● **Task data**
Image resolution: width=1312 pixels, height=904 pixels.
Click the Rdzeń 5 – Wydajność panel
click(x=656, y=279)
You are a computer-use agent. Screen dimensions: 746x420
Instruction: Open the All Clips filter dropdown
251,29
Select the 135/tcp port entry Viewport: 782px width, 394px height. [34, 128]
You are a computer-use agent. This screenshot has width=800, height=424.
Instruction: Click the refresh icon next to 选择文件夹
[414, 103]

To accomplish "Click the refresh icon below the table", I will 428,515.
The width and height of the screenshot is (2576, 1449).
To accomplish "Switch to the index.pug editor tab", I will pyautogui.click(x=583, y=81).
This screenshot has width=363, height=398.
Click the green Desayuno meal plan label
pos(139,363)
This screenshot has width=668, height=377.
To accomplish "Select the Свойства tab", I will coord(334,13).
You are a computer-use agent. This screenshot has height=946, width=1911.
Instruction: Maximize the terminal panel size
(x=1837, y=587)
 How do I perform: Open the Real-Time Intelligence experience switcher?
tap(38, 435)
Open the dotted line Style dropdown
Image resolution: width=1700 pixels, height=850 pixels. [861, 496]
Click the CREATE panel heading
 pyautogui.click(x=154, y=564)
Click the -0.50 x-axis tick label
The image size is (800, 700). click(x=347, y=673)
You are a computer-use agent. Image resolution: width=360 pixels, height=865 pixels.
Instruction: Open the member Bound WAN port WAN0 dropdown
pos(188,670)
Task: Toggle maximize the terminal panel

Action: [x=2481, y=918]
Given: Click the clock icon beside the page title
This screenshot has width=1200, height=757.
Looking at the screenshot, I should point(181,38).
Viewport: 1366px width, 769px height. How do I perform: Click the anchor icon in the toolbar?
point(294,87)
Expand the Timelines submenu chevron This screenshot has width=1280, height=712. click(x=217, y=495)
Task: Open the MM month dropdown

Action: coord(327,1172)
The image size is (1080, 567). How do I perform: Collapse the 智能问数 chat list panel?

● **Written instruction**
Pull out every line in the items above that contains the string "icon", and reproduce each one in full.

● **Solution for this task**
Instruction: Click the refresh icon next to 选择文件夹
To accomplish "Click the refresh icon below the table", I will 428,515.
Given: Click the clock icon beside the page title
Viewport: 1366px width, 769px height. How do I perform: Click the anchor icon in the toolbar?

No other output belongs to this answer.